The good (not much, but there was some):
  • Randy Winn. Oh, my goodness, Randy Winn. In September, the outfielder who came to the G-Men from Seattle at the July 30 trading deadline smacked 51 hits — the most in a single month by a Giants in 30 years — batted .447, racked up an .877 slugging percentage, and bombed 11 home runs, all statistics that led the major leagues for the month. Imagine if we'd had a whole season of this guy.

  • Moises Alou. The aging right fielder got off to a sluggish start, but turned in a solid performance the last two-thirds of the season, finishing with a .318 average and a team-second 62 RBI.

  • Mike Matheny. The veteran catcher's first campaign with the Giants netted a .404 slugging percentage, 59 RBI, and a year of rock-steady management of an erratic pitching staff.

  • Pedro Feliz. Turned in a team-high 81 RBI despite never knowing from day to day where he'd play.

  • Tyler Walker. Ran out of gas halfway through the year, but for a seriously overmatched youngster thrown to the late-inning wolves when closer Armando Benitez when down at the beginning of the year, he held his own as valiantly as anyone could have asked.

  • Omar Vizquel. Day in, day out, still one of the best fielding shortstops in the game, even though he's, like, 102.

  • Ray Durham. You forget Ray-Ray is there sometimes — and when the ball is hit to second base, you often wish he wasn't — but the man delivers: .290 average, .429 slugging, and 62 RBI from a non-offensive position isn't anything to sneeze at. And wonder of wonders, Ray got into 142 games this season, which for him is almost two seasons' worth.
The bad (and we'll try to keep this reasonably short, to avoid piling on):
  • Pitching. In a word: Yikes. Maybe the worst the Giants' staff has looked since those nightmarish seasons in the mid-'80s when the G-Men were trotting losers like Atlee Hammaker out there every day. The big guns on the staff spent much of the year on the disabled list (Armando Benitez) or pitching like they ought to be on it (Jason Schmidt, Brett Tomko). (To be fair to Benitez, what we saw of him late in the year wasn't half-bad; next year, if he stays healthy, he might save 50 games.) My homeboy from Pepperdine, Noah Lowry, was the cream of a sorry crop — and he finished the season 13-13.

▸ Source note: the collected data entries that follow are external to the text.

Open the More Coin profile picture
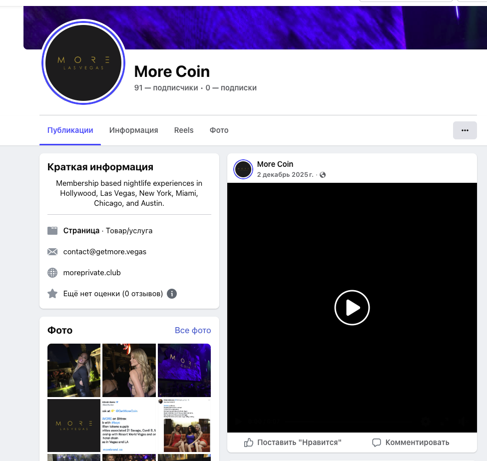This screenshot has height=461, width=487. [83, 62]
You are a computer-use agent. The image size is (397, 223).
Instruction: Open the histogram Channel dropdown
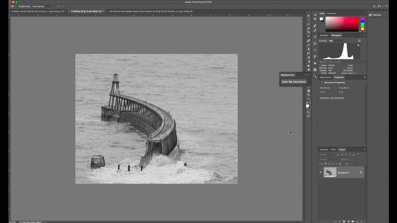coord(336,41)
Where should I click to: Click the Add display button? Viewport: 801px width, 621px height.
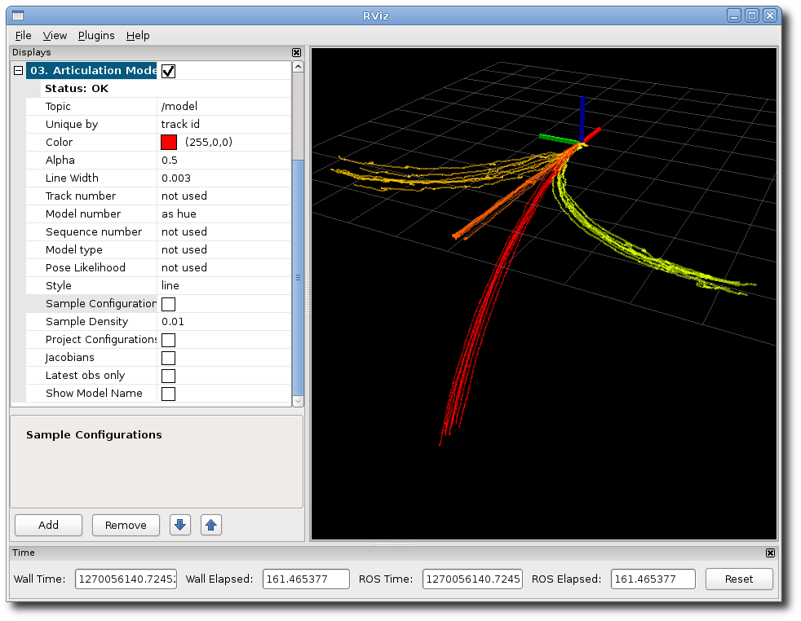click(x=48, y=525)
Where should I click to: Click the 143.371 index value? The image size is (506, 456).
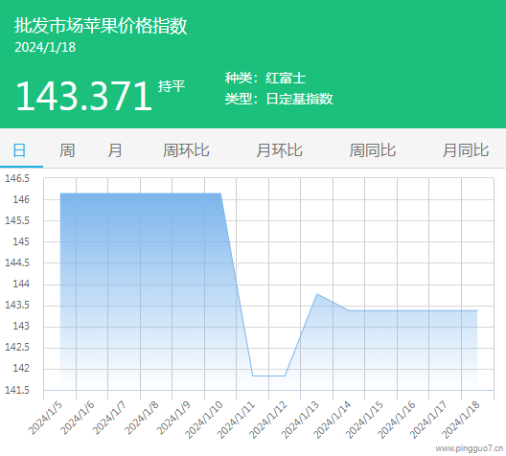click(x=84, y=96)
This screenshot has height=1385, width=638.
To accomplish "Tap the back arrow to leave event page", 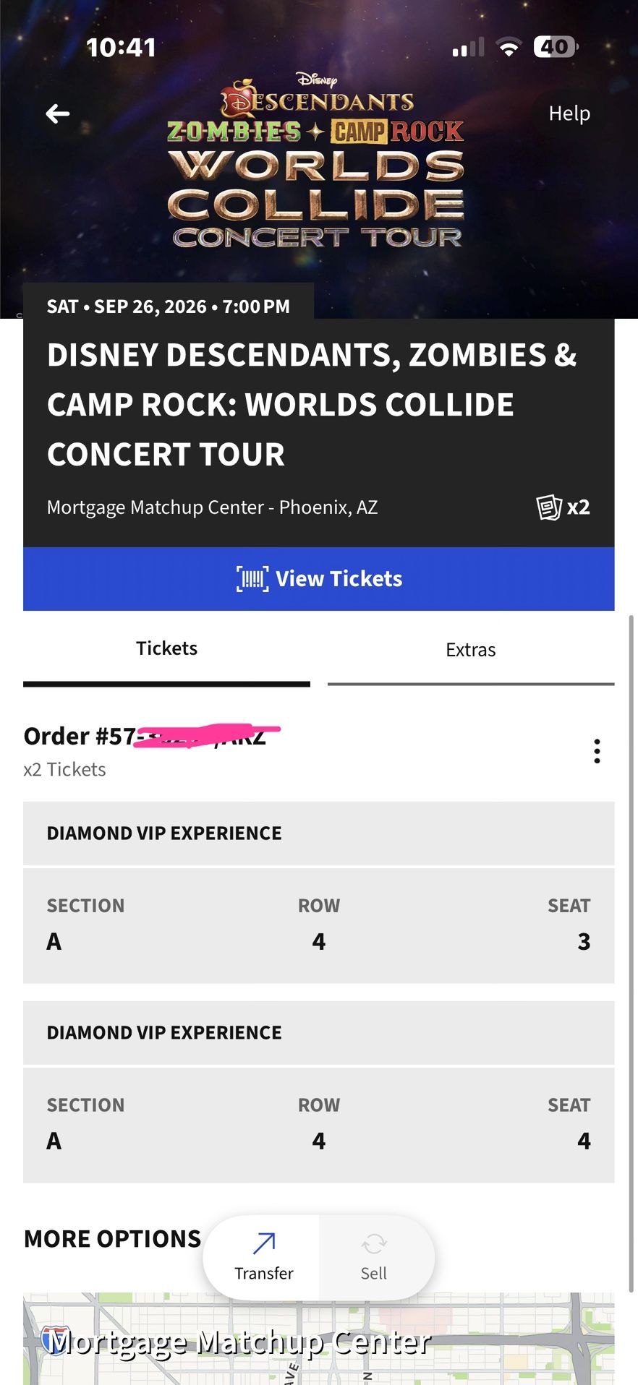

  • The absence of Barry Bonds. Three knee surgeries sidelined the future Hall of Famer for all but the last three weeks of the season, wherein he provided a big enough jolt to the offense to kindle a truckload of if-onlys.

  • Felipe Alou. Felipe, you know I love you, man, but it's time to hang up the clipboard. Half the time you looked clueless. The other half, the team won in spite of your often inexplicable lineup shuffling and mishandling of an admittedly bankrupt pitching corps. You've earned the comfortable retirement. Go take it. Please.

  • Edgardo Alfonzo. Two home runs and 43 RBI in a mere 109 games played ain't a season, Fonz.

  • The Giants' pathetically depleted minor league system. With the possible exception of pitcher Matt Cain, no one the Giants called up from their farm clubs this year looked like much. That doesn't bode well for the future, especially for a team whose ownership is loath to spend top dollar for big-name free agents.

  • Did I mention the pitching? Yikes.